Bagian depan gaun yang dikenakannya sobek, membuat siapapun dapat melihat dengan jelas perut gadis itu yang menyemburatkan usus miliknya. Perutnya yang menganga meneteskan darah kental ke lantai, membuat genangan anyir di bawah kursi. Jantung, hati, dan ginjal miliknya sudah berpindah tempat di atas sebuah nampan aluminium yang tergeletak di atas meja. Berjajar dengan alat operasi kedokteran lainnya yang tersusun rapi.

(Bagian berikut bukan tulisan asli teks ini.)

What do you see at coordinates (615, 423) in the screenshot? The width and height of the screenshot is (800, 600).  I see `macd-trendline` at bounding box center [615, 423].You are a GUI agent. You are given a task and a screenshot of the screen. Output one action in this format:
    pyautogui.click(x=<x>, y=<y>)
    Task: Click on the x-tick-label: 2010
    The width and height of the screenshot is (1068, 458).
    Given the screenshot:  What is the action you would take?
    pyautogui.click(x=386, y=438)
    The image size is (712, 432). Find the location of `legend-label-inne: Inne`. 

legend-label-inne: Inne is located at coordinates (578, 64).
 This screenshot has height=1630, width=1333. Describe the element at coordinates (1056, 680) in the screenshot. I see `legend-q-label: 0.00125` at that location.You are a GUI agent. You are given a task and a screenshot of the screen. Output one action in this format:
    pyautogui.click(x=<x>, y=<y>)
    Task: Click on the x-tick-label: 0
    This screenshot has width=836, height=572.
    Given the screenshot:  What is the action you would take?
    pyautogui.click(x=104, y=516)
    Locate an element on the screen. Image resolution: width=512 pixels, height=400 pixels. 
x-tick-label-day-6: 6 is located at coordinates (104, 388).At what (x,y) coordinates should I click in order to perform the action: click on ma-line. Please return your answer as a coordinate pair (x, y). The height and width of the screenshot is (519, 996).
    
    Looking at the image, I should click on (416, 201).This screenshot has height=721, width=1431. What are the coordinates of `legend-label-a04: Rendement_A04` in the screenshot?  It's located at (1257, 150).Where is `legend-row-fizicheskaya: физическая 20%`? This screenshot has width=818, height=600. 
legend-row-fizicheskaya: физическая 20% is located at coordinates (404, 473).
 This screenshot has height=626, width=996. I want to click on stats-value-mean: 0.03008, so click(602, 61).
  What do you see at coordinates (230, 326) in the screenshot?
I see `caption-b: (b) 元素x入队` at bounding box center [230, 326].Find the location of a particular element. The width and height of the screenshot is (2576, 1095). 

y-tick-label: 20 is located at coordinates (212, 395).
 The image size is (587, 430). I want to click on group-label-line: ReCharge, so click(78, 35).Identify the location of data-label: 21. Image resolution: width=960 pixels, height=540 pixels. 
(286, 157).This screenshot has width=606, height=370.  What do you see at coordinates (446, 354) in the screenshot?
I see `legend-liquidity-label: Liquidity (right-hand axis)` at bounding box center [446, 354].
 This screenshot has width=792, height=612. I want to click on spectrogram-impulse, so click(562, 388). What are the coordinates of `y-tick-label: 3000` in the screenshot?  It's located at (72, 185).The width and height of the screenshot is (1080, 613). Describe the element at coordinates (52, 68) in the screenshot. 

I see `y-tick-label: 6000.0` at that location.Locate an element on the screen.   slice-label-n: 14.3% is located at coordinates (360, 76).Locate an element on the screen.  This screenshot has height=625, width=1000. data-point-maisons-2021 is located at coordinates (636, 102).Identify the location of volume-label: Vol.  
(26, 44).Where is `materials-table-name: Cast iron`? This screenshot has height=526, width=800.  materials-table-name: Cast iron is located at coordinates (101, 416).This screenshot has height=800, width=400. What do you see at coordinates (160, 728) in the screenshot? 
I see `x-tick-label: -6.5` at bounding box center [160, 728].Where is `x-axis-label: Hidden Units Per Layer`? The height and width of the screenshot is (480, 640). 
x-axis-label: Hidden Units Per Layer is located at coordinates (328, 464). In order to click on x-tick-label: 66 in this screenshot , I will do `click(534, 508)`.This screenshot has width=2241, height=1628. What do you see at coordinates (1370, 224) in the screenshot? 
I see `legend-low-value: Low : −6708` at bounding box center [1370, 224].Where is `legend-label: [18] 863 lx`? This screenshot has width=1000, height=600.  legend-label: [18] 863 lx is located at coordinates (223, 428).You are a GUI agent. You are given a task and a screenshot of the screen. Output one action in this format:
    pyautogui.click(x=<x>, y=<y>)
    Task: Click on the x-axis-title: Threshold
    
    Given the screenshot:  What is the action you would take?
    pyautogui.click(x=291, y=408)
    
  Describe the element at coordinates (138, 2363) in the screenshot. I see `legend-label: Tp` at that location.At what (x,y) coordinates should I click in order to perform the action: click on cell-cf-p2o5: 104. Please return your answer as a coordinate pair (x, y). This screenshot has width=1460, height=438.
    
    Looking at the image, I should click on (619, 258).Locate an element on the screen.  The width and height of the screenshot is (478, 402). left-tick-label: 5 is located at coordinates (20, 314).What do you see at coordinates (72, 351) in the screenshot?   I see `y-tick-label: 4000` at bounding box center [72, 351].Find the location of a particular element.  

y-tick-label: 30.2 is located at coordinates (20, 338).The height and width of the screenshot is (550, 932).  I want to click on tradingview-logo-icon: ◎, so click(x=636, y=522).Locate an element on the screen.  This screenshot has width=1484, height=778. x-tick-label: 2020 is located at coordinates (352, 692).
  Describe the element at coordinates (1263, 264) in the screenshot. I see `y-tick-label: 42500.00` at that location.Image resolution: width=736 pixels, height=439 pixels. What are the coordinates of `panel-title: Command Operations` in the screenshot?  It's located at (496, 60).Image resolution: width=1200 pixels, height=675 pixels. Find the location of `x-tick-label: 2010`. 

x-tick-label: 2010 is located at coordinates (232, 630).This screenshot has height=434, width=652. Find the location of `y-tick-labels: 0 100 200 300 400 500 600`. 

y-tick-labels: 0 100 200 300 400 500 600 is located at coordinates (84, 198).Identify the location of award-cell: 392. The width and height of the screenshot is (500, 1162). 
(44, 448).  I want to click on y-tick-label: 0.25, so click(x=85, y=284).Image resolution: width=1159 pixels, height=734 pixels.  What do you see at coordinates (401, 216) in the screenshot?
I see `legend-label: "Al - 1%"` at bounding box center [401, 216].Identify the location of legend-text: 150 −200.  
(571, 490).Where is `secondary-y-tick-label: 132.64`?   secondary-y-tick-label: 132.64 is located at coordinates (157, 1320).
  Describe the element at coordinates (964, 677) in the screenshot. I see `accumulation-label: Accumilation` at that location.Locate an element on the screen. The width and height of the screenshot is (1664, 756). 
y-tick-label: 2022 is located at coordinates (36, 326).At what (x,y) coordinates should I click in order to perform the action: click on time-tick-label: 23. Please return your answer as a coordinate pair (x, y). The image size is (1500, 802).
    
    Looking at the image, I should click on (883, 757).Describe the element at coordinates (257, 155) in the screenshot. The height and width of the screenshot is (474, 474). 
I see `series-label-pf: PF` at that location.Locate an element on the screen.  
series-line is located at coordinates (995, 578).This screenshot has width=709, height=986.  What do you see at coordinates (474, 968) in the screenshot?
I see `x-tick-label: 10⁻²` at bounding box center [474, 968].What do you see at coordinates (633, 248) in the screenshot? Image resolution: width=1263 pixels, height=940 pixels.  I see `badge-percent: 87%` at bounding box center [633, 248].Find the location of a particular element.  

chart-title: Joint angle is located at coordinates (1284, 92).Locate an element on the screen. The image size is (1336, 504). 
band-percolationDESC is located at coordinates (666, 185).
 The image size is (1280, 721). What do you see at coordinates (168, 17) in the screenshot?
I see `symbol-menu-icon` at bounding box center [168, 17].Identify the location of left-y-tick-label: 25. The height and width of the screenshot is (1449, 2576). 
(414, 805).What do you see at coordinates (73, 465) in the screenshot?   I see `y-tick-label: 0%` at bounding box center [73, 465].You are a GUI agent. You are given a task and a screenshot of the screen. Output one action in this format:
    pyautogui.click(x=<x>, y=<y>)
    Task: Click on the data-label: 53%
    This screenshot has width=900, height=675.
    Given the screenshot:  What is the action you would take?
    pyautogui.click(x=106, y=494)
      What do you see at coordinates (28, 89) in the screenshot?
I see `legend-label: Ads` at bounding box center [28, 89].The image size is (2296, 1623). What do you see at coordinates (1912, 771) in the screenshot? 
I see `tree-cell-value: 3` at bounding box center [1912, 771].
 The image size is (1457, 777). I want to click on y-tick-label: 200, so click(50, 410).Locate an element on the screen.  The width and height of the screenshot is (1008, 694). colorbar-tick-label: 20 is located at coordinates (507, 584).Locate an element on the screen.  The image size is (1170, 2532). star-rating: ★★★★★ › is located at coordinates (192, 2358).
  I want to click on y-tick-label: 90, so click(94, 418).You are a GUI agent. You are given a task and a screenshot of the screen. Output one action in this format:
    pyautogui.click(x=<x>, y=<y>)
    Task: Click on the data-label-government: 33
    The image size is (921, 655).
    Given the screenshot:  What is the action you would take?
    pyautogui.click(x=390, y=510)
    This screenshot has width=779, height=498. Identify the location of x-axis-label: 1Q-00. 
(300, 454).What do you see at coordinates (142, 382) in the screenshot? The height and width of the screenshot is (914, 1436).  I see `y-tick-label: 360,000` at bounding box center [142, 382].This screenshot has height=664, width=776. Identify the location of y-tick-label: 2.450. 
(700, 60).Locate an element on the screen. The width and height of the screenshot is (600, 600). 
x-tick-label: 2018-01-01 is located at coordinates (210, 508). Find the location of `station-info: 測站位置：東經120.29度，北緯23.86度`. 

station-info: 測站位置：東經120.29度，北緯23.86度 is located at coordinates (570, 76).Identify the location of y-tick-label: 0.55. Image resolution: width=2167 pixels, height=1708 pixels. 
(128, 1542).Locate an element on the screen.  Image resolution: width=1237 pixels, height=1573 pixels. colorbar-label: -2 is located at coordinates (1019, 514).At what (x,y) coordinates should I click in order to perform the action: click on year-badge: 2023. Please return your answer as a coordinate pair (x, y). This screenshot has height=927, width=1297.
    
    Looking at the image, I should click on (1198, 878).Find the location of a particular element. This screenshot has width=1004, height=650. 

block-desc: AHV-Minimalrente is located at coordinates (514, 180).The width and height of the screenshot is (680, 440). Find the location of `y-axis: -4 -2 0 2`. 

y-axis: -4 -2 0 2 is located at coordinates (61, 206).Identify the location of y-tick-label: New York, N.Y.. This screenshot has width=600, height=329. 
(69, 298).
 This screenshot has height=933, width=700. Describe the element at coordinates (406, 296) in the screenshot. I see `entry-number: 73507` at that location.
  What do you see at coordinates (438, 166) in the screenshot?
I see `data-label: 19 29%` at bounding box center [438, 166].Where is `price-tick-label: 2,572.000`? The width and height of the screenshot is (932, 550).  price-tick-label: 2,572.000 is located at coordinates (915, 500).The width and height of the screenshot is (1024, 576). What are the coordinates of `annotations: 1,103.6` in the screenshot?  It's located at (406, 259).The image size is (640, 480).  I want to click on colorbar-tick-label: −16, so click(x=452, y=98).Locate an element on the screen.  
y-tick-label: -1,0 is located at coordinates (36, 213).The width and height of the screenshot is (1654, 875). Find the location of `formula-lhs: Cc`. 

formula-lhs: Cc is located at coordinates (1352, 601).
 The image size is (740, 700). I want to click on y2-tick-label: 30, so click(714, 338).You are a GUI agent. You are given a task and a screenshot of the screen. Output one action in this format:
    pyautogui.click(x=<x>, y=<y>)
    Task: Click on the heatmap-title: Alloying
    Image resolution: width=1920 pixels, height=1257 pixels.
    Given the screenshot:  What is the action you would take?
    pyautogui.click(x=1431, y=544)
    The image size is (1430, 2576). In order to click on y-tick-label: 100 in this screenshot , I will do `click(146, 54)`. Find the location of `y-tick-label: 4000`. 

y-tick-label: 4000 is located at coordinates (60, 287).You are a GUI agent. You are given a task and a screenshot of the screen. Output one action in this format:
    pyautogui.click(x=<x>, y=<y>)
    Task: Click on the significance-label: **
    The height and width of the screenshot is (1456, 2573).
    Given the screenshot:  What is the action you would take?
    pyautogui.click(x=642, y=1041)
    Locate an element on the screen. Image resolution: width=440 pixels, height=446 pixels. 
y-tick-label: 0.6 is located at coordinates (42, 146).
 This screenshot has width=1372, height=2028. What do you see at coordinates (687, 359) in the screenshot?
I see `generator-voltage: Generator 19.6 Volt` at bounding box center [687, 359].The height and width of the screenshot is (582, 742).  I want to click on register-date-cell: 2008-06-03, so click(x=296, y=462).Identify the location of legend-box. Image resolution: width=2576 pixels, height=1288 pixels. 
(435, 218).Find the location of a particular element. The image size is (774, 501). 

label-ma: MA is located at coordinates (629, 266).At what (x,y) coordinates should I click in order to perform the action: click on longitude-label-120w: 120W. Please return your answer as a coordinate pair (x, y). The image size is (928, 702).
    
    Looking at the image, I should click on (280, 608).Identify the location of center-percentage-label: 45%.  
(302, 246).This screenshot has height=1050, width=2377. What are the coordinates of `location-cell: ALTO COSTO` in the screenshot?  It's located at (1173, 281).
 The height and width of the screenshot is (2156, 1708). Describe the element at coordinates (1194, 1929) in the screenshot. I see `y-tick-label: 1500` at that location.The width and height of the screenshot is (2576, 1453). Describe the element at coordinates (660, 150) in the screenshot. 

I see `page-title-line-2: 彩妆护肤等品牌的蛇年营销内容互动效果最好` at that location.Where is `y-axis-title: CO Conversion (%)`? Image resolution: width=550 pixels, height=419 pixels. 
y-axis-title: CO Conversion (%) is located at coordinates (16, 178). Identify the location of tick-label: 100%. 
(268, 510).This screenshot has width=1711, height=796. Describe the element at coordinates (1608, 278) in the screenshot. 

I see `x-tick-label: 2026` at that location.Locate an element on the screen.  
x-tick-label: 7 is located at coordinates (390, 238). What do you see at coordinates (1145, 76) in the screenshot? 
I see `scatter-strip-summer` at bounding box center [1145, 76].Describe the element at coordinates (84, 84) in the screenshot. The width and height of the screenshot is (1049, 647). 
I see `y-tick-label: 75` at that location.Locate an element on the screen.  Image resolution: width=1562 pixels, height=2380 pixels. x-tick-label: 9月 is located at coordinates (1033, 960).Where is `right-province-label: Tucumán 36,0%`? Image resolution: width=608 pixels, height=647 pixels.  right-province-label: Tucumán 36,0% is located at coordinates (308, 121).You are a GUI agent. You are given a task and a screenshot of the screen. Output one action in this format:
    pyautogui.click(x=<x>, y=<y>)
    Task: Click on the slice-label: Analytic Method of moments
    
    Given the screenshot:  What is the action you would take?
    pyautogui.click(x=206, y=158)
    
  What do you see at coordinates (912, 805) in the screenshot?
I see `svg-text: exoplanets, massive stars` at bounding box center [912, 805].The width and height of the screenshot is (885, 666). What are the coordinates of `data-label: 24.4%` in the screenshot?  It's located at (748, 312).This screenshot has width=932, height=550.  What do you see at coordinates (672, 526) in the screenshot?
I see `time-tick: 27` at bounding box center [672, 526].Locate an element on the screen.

Sementara di sudut ruangan, bertumpuk banyak kardus berbagai ukuran, serta ada sebuah meja kerja di sebelahnya yang penuh dengan tumpukan map berwarna coklat.

Gerri mengepalkan tangannya kuat-kuat, giginya bergemeretak hebat, air mata tiba-tiba jatuh mengaliri pipinya. Ia mendekat ke arah mayat gadis kecil tadi, tangannya dengan gemetar mengelus pucuk kepala sang gadis. Air matanya mengalir semakin deras.

"Clara...."

Gerri bersimpuh di lantai. Ia berusaha menahan tangisannya agar tidak menimbulkan suara. Dayu ikut bersimpuh di samping Gerri, kemudian mengelus pundak Gerri pelan.

"Pembunuh! Lihatlah betapa kejinya mereka! Mereka sudah membunuh Clara!" seru Gerri penuh amarah.

"Hantu gadis kecil tadi pagi adalah Clara?"

"Ya! Clara adalah temanku di panti. Dia gadis yang baik. Nggak seharusnya mereka membunuh Clara!"

"Aku mengerti kamu sangat marah, Gerri. Tapi, kita harus secepatnya keluar dari sini. Mereka semua nggak suka kita."

Dayu menoleh ke sekelilingnya. Hanya ia yang bisa melihat tatapan-tatapan kosong hantu dari anak-anak yang sudah Bu Dewi dan Pak Winarto bunuh. Sekarang Dayu bisa melihat wujud mengerikan mereka secara jelas, setelah sebelumnya yang mereka tampakkan kepada Dayu adalah wujud yang normal. Semuanya tidak memiliki bola mata, perutnya juga bolong, dan organ dalamnya tidak ada. Mereka melayang dan mengitari Gerri dan Dayu.

Gerri mengusap air matanya kasar, kemudian mereka berdua segera keluar dari ruangan itu. Tak lupa Dayu menutup pintunya dengan hati-hati sebelum mereka berdua benar-benar pergi. Gerri langsung melenggang ke kamarnya. Dayu menghela nafasnya sekejap kemudian segera mengejar Gerri. Ternyata Gerri tidak sekuat dugaannya, ia juga bisa menangis.

Gerri membenamkan wajahnya pada bantal, ia masih terus menangis. Kedua matanya sudah bengkak, berwarna merah dan tidak bisa keluar air mata lagi. Dayu hanya bisa menatap Gerri yang telungkup di sampingnya. Ia tidak tahu harus menenangkan Gerri bagaimana lagi. Dayu hanya bisa menunggu Gerri lelah menangis dengan sendirinya.